Hunter shrugged. “I'm just telling you what it said.”
Mom froze. “It can hear me?”
“I guess so. Or maybe it's hearing me think about what you said.”
There was a knock on the door, which Sully had left open. Mandy was standing in the doorway, her hand still raised, gaping at the spheres all over the living room.
Sully motioned her in, turned back to Hunter. “Do you know what the wonderful thing is? Is it a third wave?”
She looked toward the ceiling, her lips moving silently. “Yes. But these will be bigger.”
Mandy was looking from Hunter to Sully. “What's going on?”
“Well, let's see,” Dom said, finger to his lips. “How do I summarize this? Hunter says she's talking to the alien inside her. It told her where the other Midnight Blue is, and says if she burns the Midnight Blues something wonderful will happen.”
Mandy absorbed this. “The
alien
inside her?”
“That's what she said.”
“Do you believe her?”
Dom looked slightly stunned. “Do I believe something is talking to her?” He shrugged. “She turned gold. She can find marbles. I figure that earns her the benefit of the doubt.”
“No, I mean, after what happened to her when she burned the Golds, do you believe something wonderful will happen if she burns the Midnight Blues?”
“It doesn't matter,” Sully said. “Holliday would never give us the Midnight Blue, so we'll never know unless we find the other and sell it to him so he can burn them.”

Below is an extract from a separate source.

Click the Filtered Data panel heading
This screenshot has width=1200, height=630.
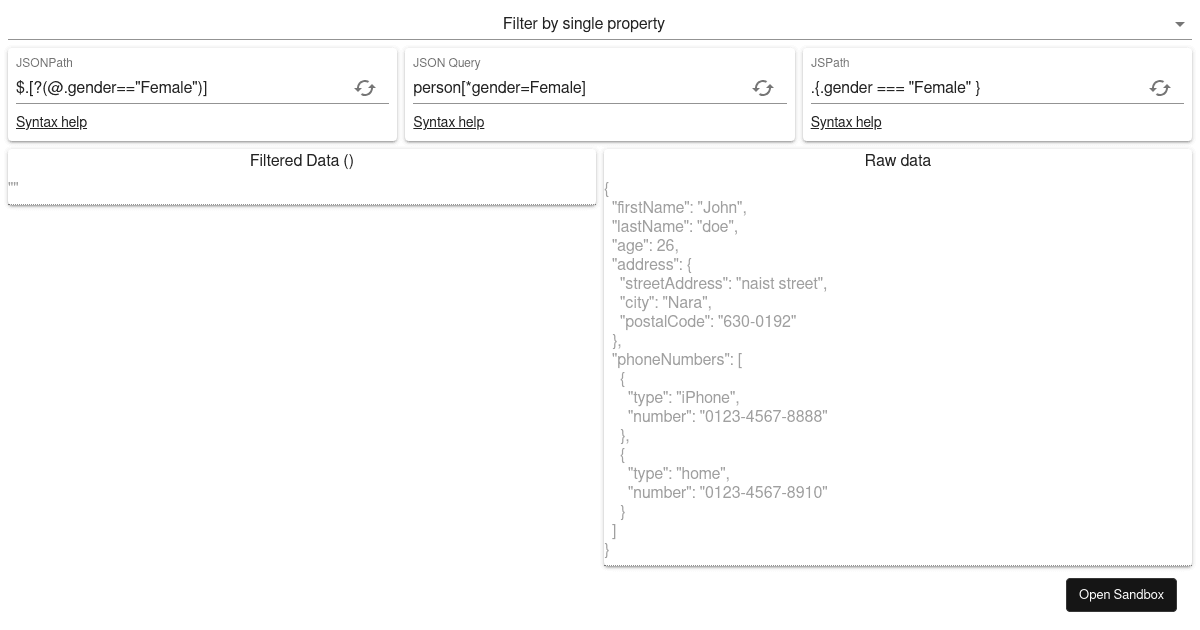point(302,160)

“Holliday can't burn them,” Hunter said. “I'm the only one who can burn them.”
Mom headed toward the kitchen. “That's it. I'm calling the authorities.”

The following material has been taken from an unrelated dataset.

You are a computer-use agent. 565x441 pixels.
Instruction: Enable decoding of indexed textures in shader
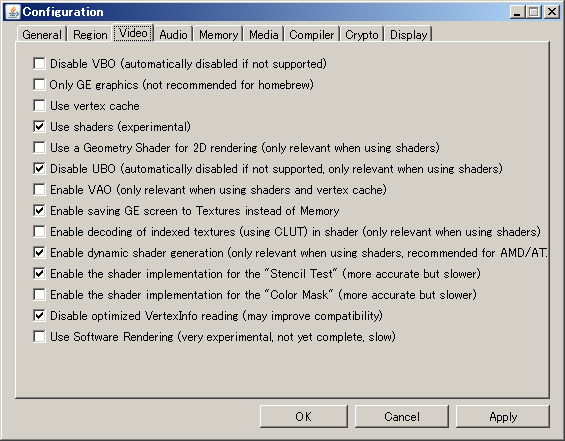point(39,232)
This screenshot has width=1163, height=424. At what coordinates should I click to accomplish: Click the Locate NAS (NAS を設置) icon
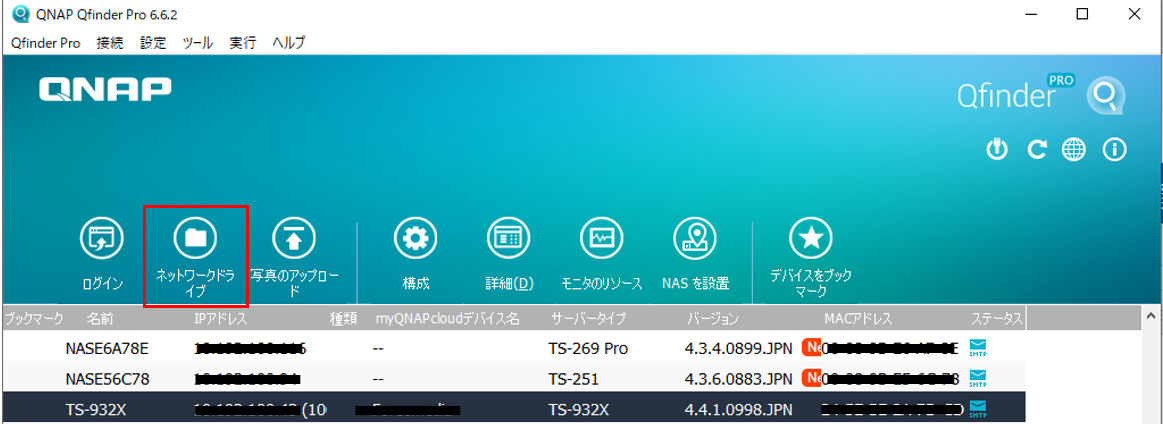695,238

“Whoa, hang on, Mrs. Sullivan,” Dom said.
Sully beat her to her phone, which was sitting on the counter.
Mom looked like she was going to cry. She held out her hand for the phone. “It's too big, Sully. It's too serious.”
“We're not getting both Midnight Blues, so nothing is going to happen,” Sully said. “Except we're going to find a buttload of spheres, and we're all going to be rich. Think about it: if they take Hunter away, no more spheres.”

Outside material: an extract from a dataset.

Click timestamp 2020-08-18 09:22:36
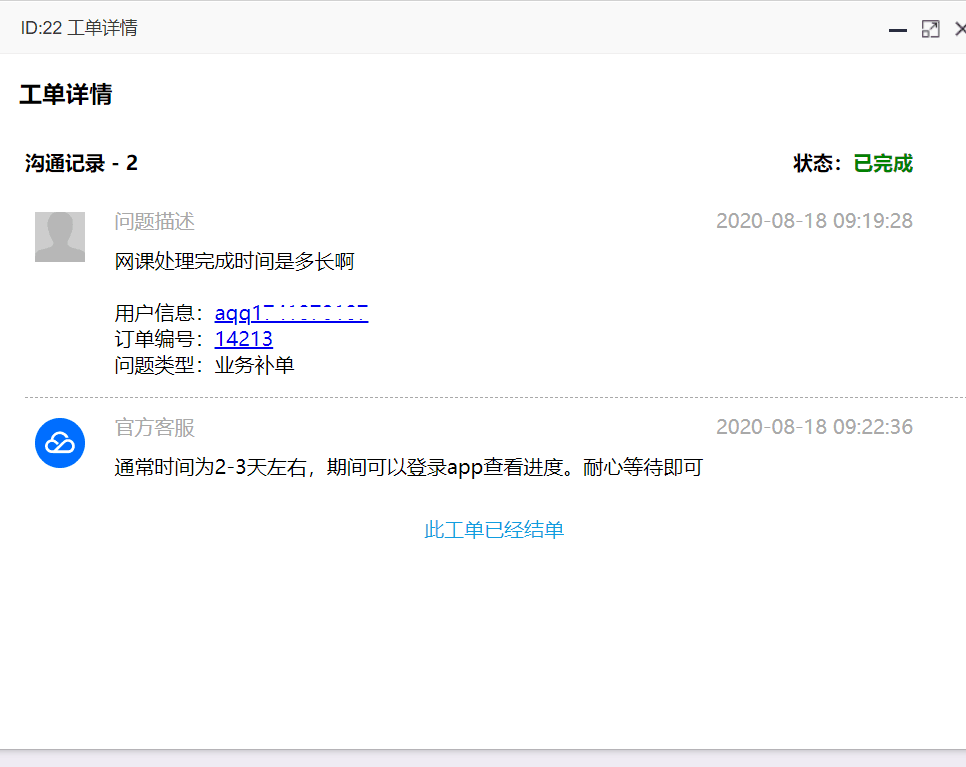 coord(814,426)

“Do I get a say in this?” Hunter padded into the kitchen in her socks.
“Of course.” Sully slid an arm around her waist.
Hunter fixed Sully's mom with her luminous gaze. “Please don't call anyone. We're the ones who found the Golds, so we're the ones who get to use them. Not Holliday. Not the government. That's how it's supposed to be. That's the rule.”
“It sounds to me like the rules are changing.” Mandy was still in the living room, hands on her hips. “Since when can only one person burn a pair of spheres? I don't like this.”
Looking pained, Mom turned to Hunter. “Just don't do anything without asking me first, okay?”
“Sure,” Hunter said. “You got it.”
Dom held up a canvas shopping bag he'd found in the living room. “Come on, I'm dying here. Let's go find more marbles.”